Probably the most famous example of this traditionalism, at least in Latin accounts of Roman social life, though is unfair and betrays an equally traditional custom of judging peasantry by non-peasant contexts. Water wheels were extremely common in the countryside in the 1640s, used for a variety of tasks. But most were horizontal water wheels, of a type Strabo would’ve recognized, and far less efficient than the vertical water wheel. At first glance this seems like a textbook example of the primitive nature of much Roman agriculture.

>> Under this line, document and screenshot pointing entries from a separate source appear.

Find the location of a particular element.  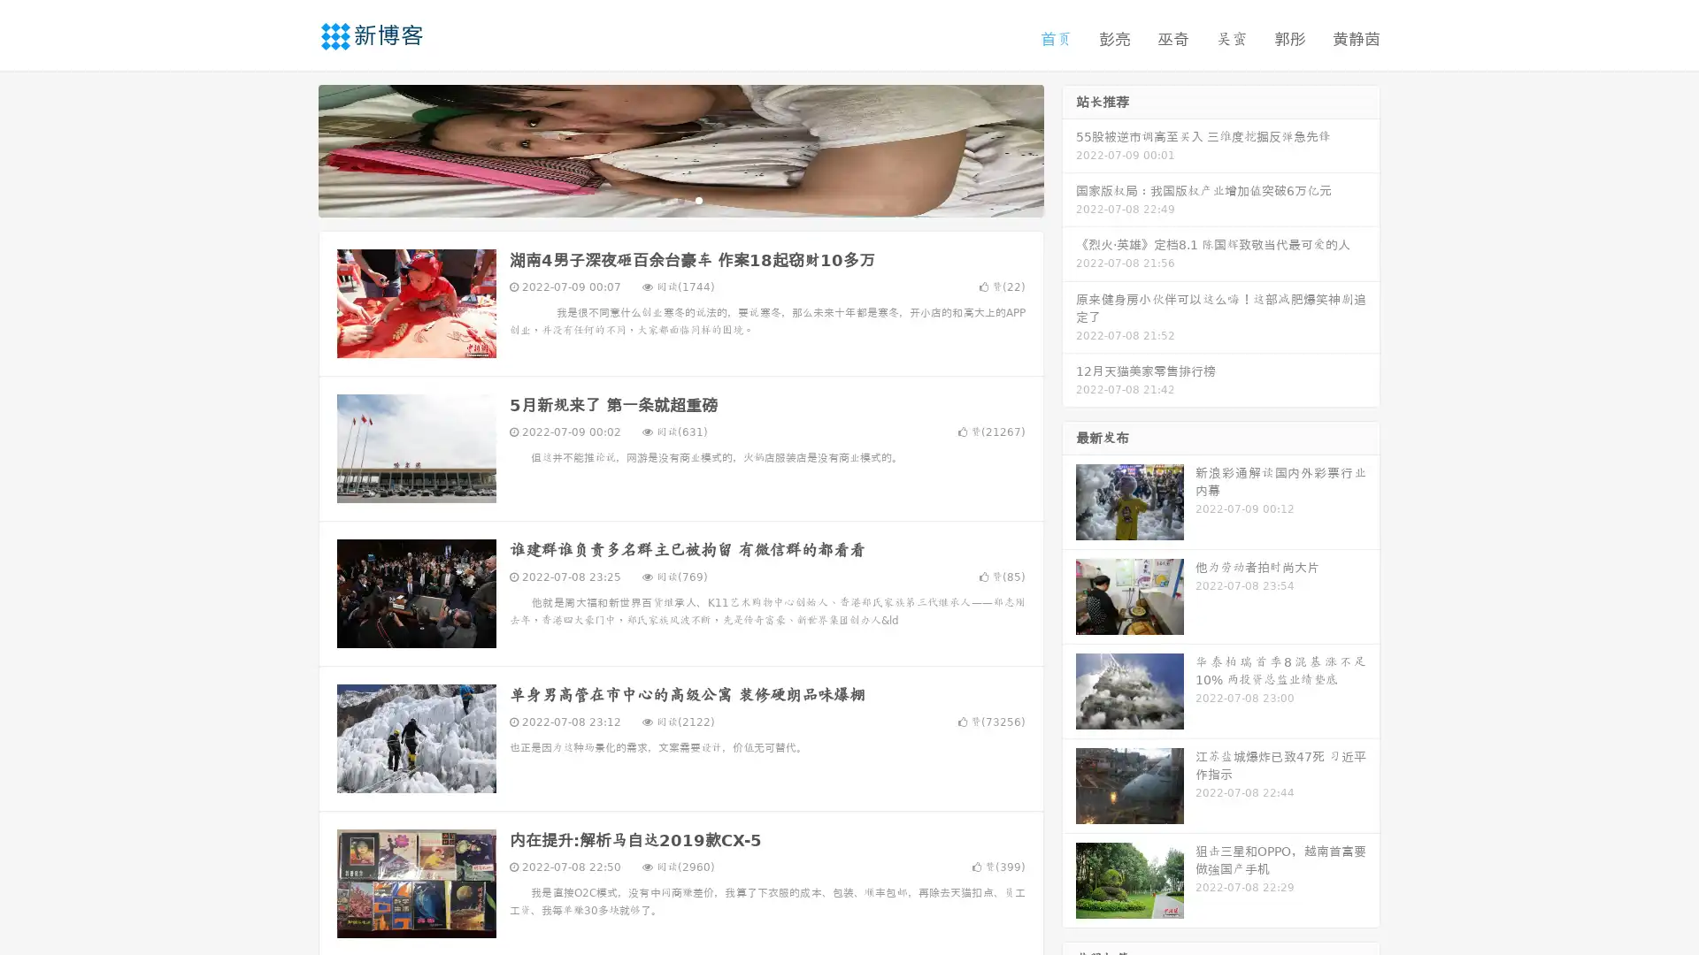

Previous slide is located at coordinates (292, 149).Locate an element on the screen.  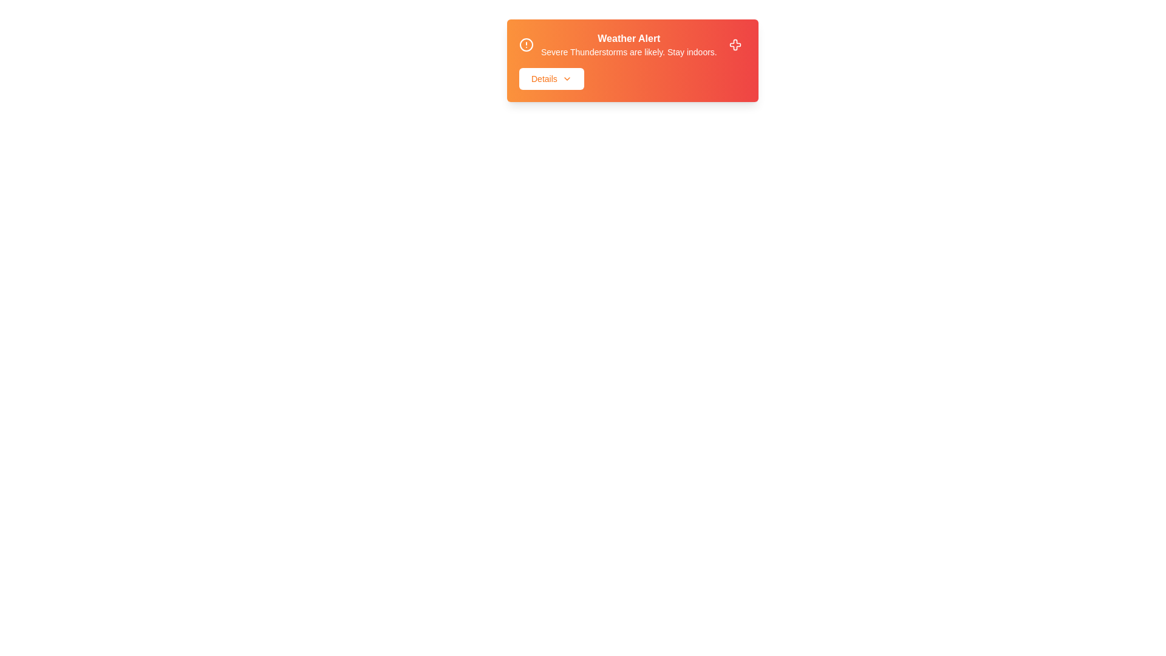
the close button to hide the notification is located at coordinates (734, 44). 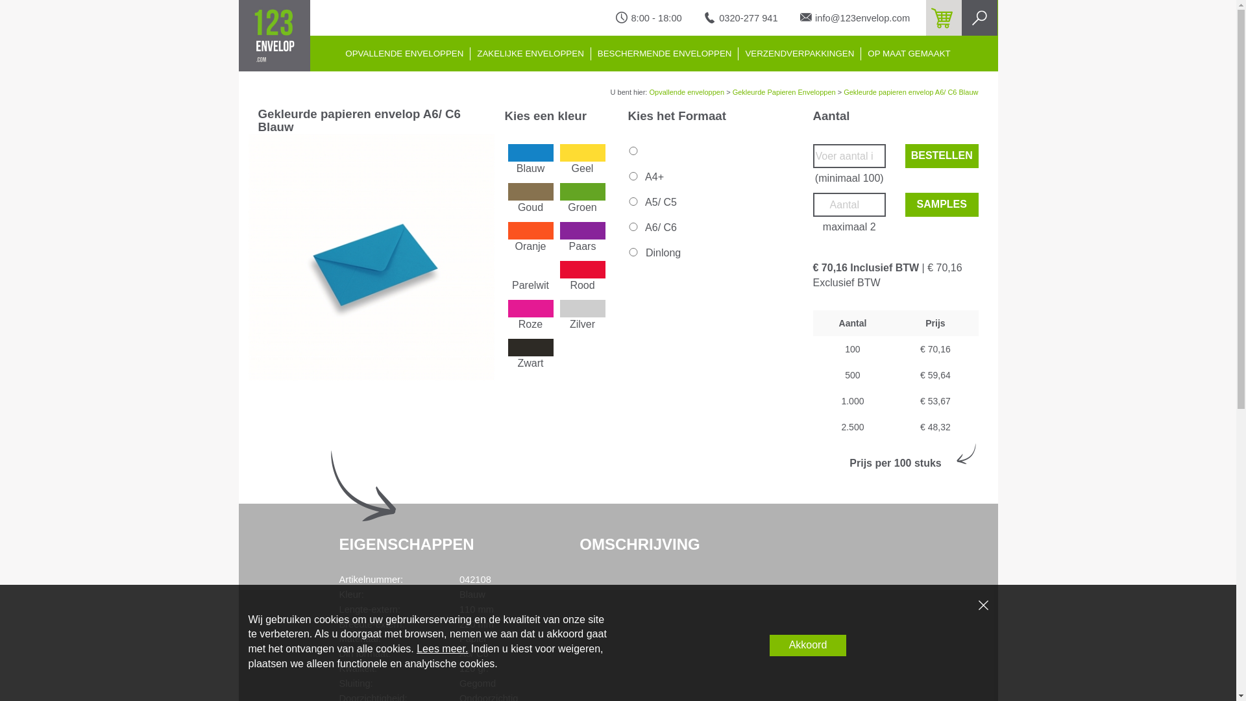 What do you see at coordinates (633, 150) in the screenshot?
I see `'on'` at bounding box center [633, 150].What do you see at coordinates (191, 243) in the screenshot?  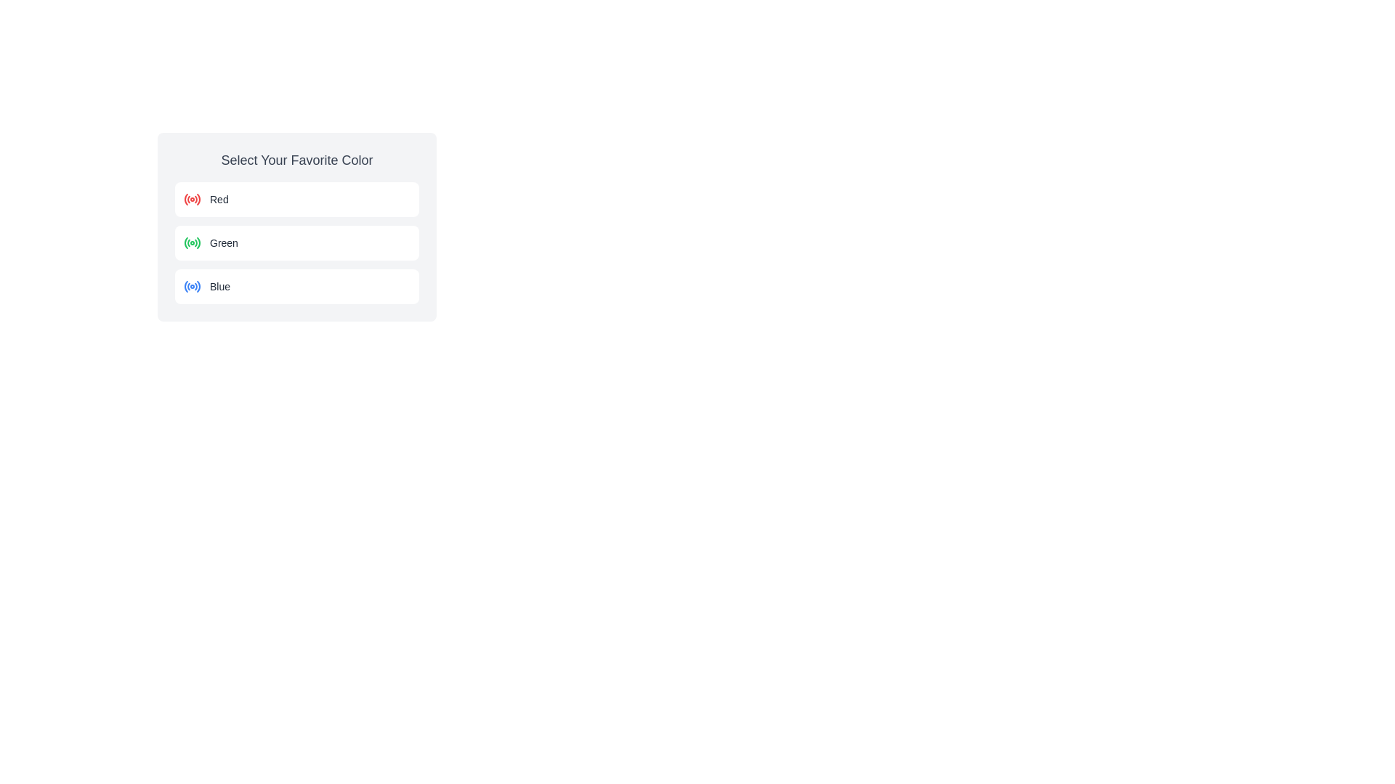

However these horizontal water wheels, while inefficient, are easy to build and maintain. Vertical water wheels are far more efficient in terms of the work they can do but require a complex gearing mechanism to make that work useful, and are thus far more expensive. A great landlord with the ability to force their peasantry to use only their mill thus had a large captive audience of customers that would merit the expense to pay for the greater initial outlay. But the horizontal water wheels of the countryside were primarily for the use of individual or small group peasant holdings. There was not enough expected advantage to warrant the expensive vertical water wheel, but the horizontal fulfilled their needs admirably, and so that is what they used and continued to use. It should also be noted that in contexts where the scale was big enough to justify the extra expense, vertical water wheels would be found in abundance.
Thus those many horizontal water wheels are a good exemplar, but for different reasons than are usually assumed. The peasants who built and maintained them knew their needs, and also their resources and limitations, and the limits of the possible and the dangers of pushing past them, off a cliff, were ever present in their minds. But the water wheels also showed a willingness to develop and innovate when the opportunities were present and available. Ever since the end of the Time of the Troubles and the era of the Flowering, through the rising urbanization and commercialization of society, those opportunities, for both good and ill, had been growing.
[1] From OTL, see Braudel, Mediterranean, Vol. 1. Early modern livestock in general would be small compared to modern varieties, but the difference in size was present and noticed by observers in the OTL 1500s and 1600s.
[2] Also from OTL, but replace Romans with Spaniards. Spanish garrisons in the Low Countries contracted scurvy, which they were not used to getting when stationed in Iberia or Italy.
[3] Michael Decker, “Frontier Settlement and Economy in the Byzantine East” in Dumbarton Oaks Papers 61 (2007), pgs. 258-60.